In most cases, registration fills up fast, so proper etiquette asks participants to cancel if they cannot attend. Additionally, these popular events are not a case of 'you get what you pay for'.
For the cost of your Saturday you are connected with experts and professionals that are worth a hefty conference fee. These prominent attendees are also seeking to grow their networks.
Being an educator in today’s ever changing world, it is no longer enough to have your formal education but you must be a Connected Educator (Beach & Hall, 2012; Siemens, 2005; Siemens, 2008).
EdCamps are the model for becoming a connected educator and building your personal learning network (PLN). These organically formed conferences meet the learning needs of the attendees at that event on that day.
No two EdCamps are alike, as the participants vary from event to event. Conference sessions emerge through the use of a board with sticky notes where teachers place ideas of what they want to share, discuss, or learn. When commonalities arise, a network forms.
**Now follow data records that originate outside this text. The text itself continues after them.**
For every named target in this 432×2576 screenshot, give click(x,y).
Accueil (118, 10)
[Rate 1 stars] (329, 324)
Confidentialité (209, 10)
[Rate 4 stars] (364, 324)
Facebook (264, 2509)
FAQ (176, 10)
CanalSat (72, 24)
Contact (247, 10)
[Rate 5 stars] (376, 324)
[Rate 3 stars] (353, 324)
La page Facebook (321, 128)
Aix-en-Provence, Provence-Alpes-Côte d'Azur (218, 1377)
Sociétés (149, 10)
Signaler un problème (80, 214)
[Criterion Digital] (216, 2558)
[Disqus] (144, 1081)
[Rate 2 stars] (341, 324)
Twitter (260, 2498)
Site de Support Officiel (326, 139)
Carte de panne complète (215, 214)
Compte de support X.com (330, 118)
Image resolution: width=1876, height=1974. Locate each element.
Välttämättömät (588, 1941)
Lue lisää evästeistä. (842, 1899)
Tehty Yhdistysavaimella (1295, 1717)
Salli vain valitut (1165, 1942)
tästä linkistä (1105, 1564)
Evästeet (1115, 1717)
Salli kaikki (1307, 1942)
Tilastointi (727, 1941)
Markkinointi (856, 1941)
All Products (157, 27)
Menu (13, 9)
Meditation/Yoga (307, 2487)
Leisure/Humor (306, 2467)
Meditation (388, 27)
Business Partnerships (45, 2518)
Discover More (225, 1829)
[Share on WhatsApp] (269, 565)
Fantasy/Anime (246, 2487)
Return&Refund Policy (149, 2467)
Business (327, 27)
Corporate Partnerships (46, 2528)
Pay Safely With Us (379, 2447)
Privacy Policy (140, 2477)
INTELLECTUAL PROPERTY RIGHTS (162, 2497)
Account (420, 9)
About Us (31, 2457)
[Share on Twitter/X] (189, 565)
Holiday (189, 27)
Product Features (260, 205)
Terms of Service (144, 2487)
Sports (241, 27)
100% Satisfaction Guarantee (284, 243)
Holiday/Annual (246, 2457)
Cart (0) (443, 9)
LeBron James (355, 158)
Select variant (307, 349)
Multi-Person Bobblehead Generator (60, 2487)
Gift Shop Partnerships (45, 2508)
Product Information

Those individuals disperse to a designated room and discuss the topic for about 50 minutes. Contact information is exchanged, usually in the form of Twitter handles and shared Google Docs.
This allows the conversation to continue to evolve well past the 50 minutes or the day’s event. The day is comprised of four to five sessions like this and participants leave with a virtual tool belt of new ideas to implement into their practice.
If you are looking to build your PLN, enhance your craft, or if you are just bored on a Saturday, check out EdCamp.org and find an event near you to check out. You won’t be disappointed.
Beach, S., & Hall, L. (2012). The connected educator: Learning and leading in a digital age. Bloomington, IN: Solution Tree Press.
EdCamp Foundation. (2015, November 9). Retrieved from www.EdCamp.org
Siemens, G. (2005). Connectivism: A learning theory for the digital age. International Journal of Instructional Technology & Distance Learning, 2(1). Retrieved from here.
Siemens, G. (2008). Learning and knowing in networks: Changing roles for educators and designers. Retrieved from here.